Osmanlı’daki Tanzimat ve Islahat fermanları, insan hakları ve çağdaşlaşma olarak topluma sunuldu fakat zaman içinde bu fermanların bir İngiliz projesi olduğu ortaya çıktı. Sonuçta bu fermanlardan yaklaşık 80 yıl sonra İngilizler Osmanlı’yı yıkıp İstanbul’umuzu işgal etti.
Bu ambalajlamalara bir diğer örnek de eski başbakan Tansu Çiller zamanında girdiğimiz AB gümrük birliği anlaşmasıdır. Tansu hanım, Türkiye’nin tüm metropollerinin billboardlarına Türkiye’nin AB’ye girdiğini gösteren görseller yaptırdı. Fakat gümrük birliği AB ekonomisine yaradı, yarayacağı zaten belliydi. Ama ambalaj aksi yönde yapıldı.
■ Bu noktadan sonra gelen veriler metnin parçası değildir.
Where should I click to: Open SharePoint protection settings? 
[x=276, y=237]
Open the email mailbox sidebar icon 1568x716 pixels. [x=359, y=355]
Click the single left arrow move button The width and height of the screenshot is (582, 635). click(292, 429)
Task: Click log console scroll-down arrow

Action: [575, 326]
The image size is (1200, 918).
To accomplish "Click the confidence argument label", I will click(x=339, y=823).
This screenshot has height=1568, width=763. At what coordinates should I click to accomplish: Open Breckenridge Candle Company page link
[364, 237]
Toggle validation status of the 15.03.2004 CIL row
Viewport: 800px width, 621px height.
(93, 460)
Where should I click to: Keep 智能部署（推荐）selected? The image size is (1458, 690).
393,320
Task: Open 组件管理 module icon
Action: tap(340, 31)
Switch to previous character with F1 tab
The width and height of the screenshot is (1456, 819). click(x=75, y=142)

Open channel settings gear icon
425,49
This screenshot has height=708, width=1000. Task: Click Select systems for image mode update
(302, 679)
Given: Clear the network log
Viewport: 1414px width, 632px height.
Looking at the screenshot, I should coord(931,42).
2000’li yılların başında kurulan AK Parti, BOP (Büyük Ortadoğu Projesi)nu parlatılmış bir ambalajla topluma sunmuş. ABD’nin Ortadoğu’ya barış ve demokrasi getireceği ambalajlanmış topluma sunulmuş, AK Parti başkanı Erdoğan 33 kez BOP eşbaşkanı olduğunu açıklamıştı. Sunum çok iyiydi ama sonuç milyonlarca insanın katledilmesi, evsiz yurtsuz kalması, fakir aç kalması oldu.
Türkiye’nin son yıllardaki en önemli sorunlarından biri Suriyeli düzensiz göçmenler konusudur. Ambalaj, Türkiye-Suriye sınırındaki mayınların temizlenme işinin sınır boyu 10 kilometre eninde 49 yıllık kullanım karşılığında bir İsrail firmasına verilmesiyle başladı. Tabii bu başlangıç bir cambaza bak oyunuydu. Çünkü zamanın ana muhalefet partisi, Suriye sınırındaki mayınların temizlenmesini değil, işin bir İsrail firmasına verilmesini gündeme getirdi. Mayın temizleme işi İsrailli firmadan alındı ama sınırdaki tüm mayınlar başka bir firmaya temizlettirildi. Doğal olarak yaklaşık 8 milyon Suriyelinin Türkiye’ye göçünün altyapısı hazırlandı ve Suriyeli göçmenler tüm Anadolu’ya çil yavrusu gibi dağıldı. Halen Türkiye’nin büyük metropollerinde Suriyeli düzensiz göçmenlerin oluşturduğu gettolar var. Üstelik Suriyeli düzensiz göçmenlerin Türkiye’ye yani tüm toplumumuza maliyeti yıllık 15 milyar dolar seviyesinde. Ama ambalaj ne güzeldi değil mi; Suriye ile barış içinde yaşayalım, aramızdaki sınır mayınlarını kaldıralım, Tayyip bey ile Esad bey Bodrum’da bir FETÖ’cünün otelinde birlikte tatil yapsın, birlikte denize girsin vesaire.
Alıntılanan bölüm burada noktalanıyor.